BEGIN Exercise materials
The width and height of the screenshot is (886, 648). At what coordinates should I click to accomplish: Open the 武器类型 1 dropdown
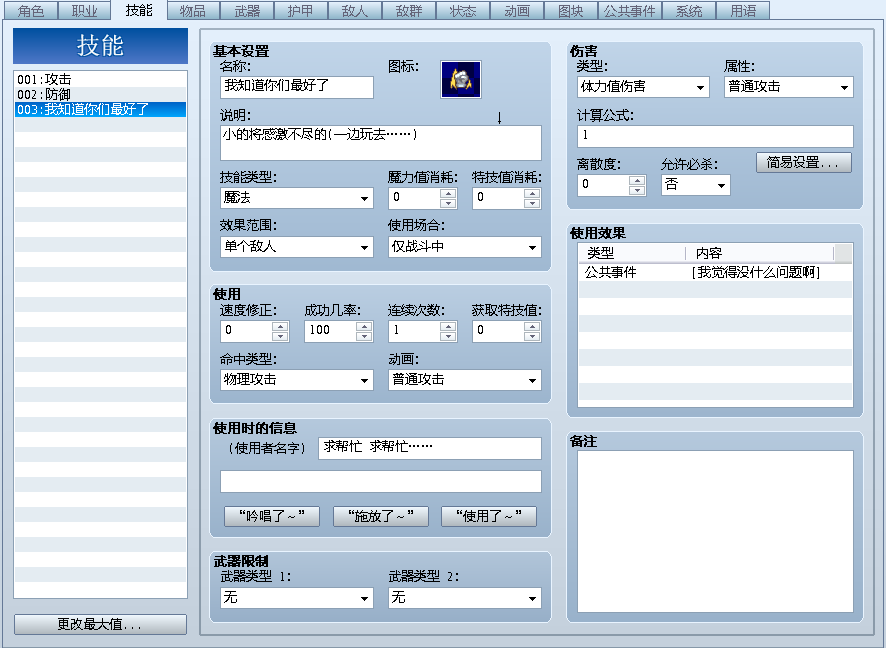click(x=297, y=598)
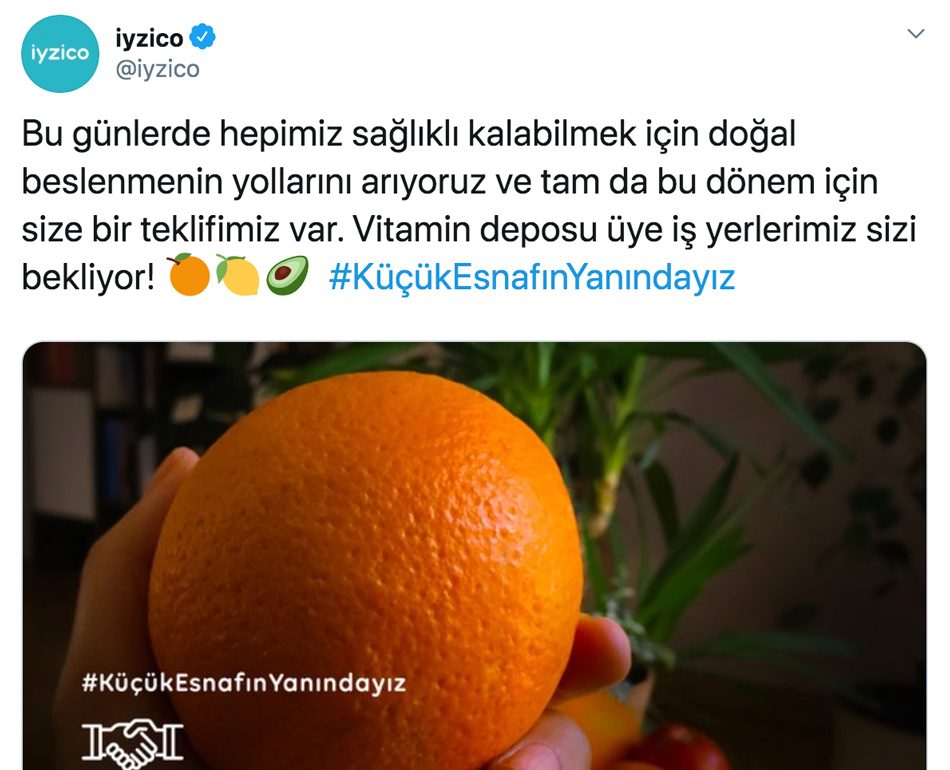
Task: Click the red tomato in photo corner
Action: point(682,748)
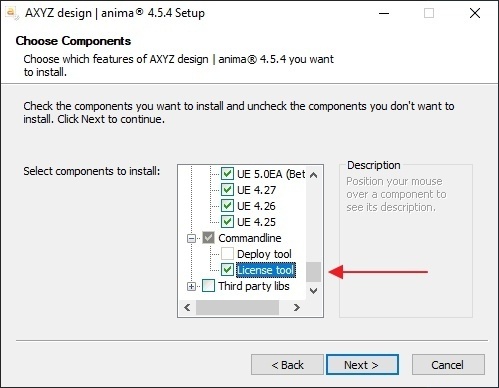Click the anima installer title bar icon
Screen dimensions: 499x388
click(12, 14)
END Exercise materials
# Work to do
Reproduce every line of the records above word for word, omitting the pictures.

# Written reply
The width and height of the screenshot is (886, 648). At what coordinates should I click to accomplish: Open the 武器类型 1 dropdown
click(x=297, y=598)
Task: Click the red tomato in photo corner
Action: point(682,748)
Click the anima installer title bar icon
Screen dimensions: 499x388
click(12, 14)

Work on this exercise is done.